**DOCUMENT EXCERPT:**
★ ★ ★ ★
Prove that $\sup(A)<\sup(B)$ implies there is an upper bound of $A$ in $B$

Question

I am trying to prove the proposition:

$\sup A <\sup B$ implies there is an upper bound of $A$ in $B$ ($A ,B \subseteq \mathbb{R}$).

Is my proof sensible?

If there was no $b \in B$ with $\sup{A} < b$:

$ \Rightarrow \sup A \geq b$ for all $b \in B$

$ \Rightarrow \sup A$ is an upper bound of B

as $\sup B \leq $ all upper bounds of $B$ this means we have a contradiction as $\sup A <\sup B$ by the proposition.

Can we conclude from this there must be a $b \in B$ such that $\sup{A} < b$. Making it an upper bound of $A$?

Answer 1

Your proof is quite correct though I would write it a bit differently:

Let $A,B$ be non-empty sets with $\sup(A) < \sup(B)$.

Suppose for a contradiction that $\forall b \in B: \lnot(\sup(A) < b)$

Then $\forall b \in B: b \le \sup(A)$, as we have a linear order. Which makes $\sup(A)$ an upperbound for $B$ and by minimality of $\sup(B)$ among all upperbounds of $B$, we get $\sup(B) \le \sup(A) (< \sup(B))$, a contradiction.
★ ★ ★ ★
**DATASET EXTRACT:**
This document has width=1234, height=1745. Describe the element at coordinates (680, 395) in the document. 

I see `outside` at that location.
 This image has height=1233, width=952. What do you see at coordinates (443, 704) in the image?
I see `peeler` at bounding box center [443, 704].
★ ★ ★ ★
**PROBLEM REQUIREMENTS:**
Answer these about the forum thread on sup(A) < sup(B):
1. In the question, which set are A and B stated to be subsets of?
2. What extra condition does Answer 1 place on A and B?
3. What does Answer 1 cite to justify moving from "not sup(A) < b" to "b ≤ sup(A)"?

**ANSWER FOR THIS EXERCISE:**
1. The real numbers, ℝ.
2. They are non-empty.
3. That we have a linear order.